さて、講義ではブレーキポイントは1コーナーとヘアピンの2箇所。と言っていたが、果たしてどうか。
いよいよ出陣!!
1コーナーはグリーンベルトまではみ出して外側を走行し、道幅を最大限に活用。
(※写真はGoProで撮影した動画をキャプチャーしたもの。スタンプカードのスタンプ5つでGoProを装着してくれるのだ。回数券を買えばスタンプ5つが一瞬で溜まる。映像データはその日の夜にgmailで届く)
ちなみに前方看板の下の電光掲示板に8分のカウントダウンが表示されるから、あとどれだけ頑張れるかを把握しやすいのだ。
縁石あたりでしっかりブレーキング
タイミングよくイン側めがけて切り込む。頂点あたりで間髪入れずアクセルオン。
タイムを詰めるための最重要ポイントはこの1コーナーで如何に早くアクセルを回復させられるか。である。
S字。
直線的に行けるかなと思ったが、実際に走ってみると案外切れ込んでいる。度重なるコーナーを先読みし、各コーナーをインベタでリズムよく駆け抜けることが肝要。
ベタ踏みでグリップを感じながらスイスイとクリアしていく感覚は実に小気味いい。
ダンロップコーナー。
ここをてっぺんにして以後は下り坂になる。本家鈴鹿サーキットと起伏具合も良く似ている。
デグナー。
入り口のみインに付け、グリップを失わぬよう出口は大回りでアウト側目一杯に抜けていく。割とタイトだが、コース幅を有効に使うとスピードを殺さずクリアできる。
デグナー出口と立体交差。
アウト側ギリに立ちあがる。ホントはもっと奥の立体交差直前でアウトに付くくらいがベストか。

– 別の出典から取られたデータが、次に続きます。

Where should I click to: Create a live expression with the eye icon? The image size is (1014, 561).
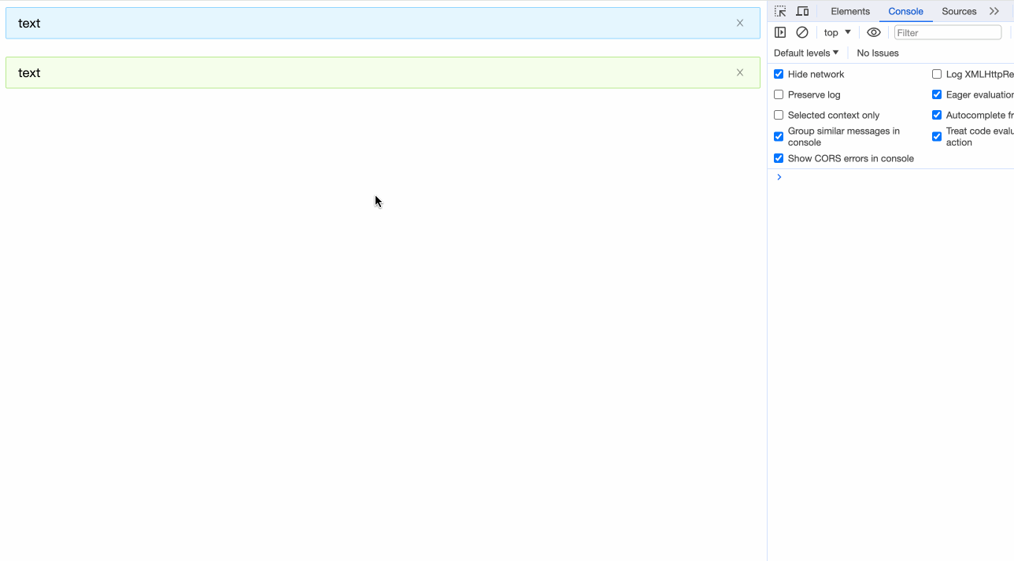click(x=873, y=32)
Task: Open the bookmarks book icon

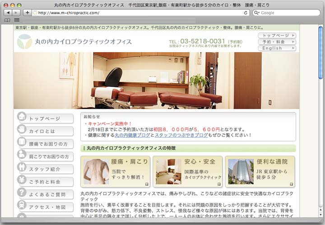Action: click(7, 20)
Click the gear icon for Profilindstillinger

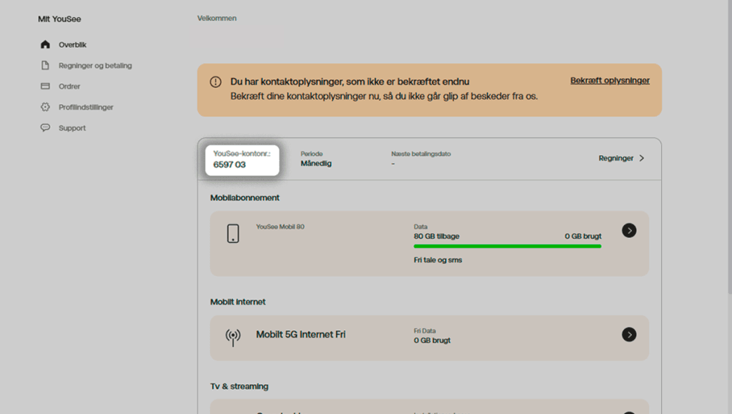[45, 107]
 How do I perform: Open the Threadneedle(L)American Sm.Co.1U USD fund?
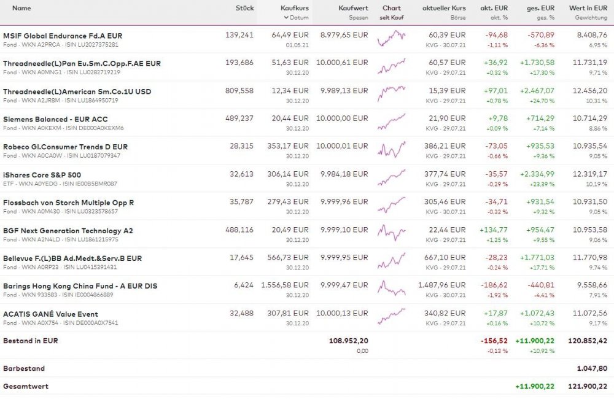[77, 91]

次のヘアピンまでのストレートで徐々に右サイドに進路を取る。
ヘアピン。
序盤はチョンブレでアプローチしていたが、走るうちにブレーキ不要なことに気がついた。
大外からコーナー直前でアクセルを抜き姿勢を変え、すぐさまアクセル踏み込んでコーナーをクリアする。
出口で右側の壁にヒットする不安がよぎるが、ここはギリで抜けられる。
200R。
ヘアピン脱出からそのままグリーンベルトに沿って最内を走行。
スプーン手前。
グリーンベルトの外側の余白まで大きく活用して進入した方が後々ムリが無いと思う。
コーナー2つの複合だが、入り口の縁石は無視して気にせずスピードを殺さないことを意識してゆっくりハンドルを切る。
スプーン。
ふたつ目の頂点めがけて切り込んでいく。
バックストレッチ。
スプーン脱出後は右側いっぱいまで活用。登り勾配なのでスプーンで挙動を乱すと致命傷。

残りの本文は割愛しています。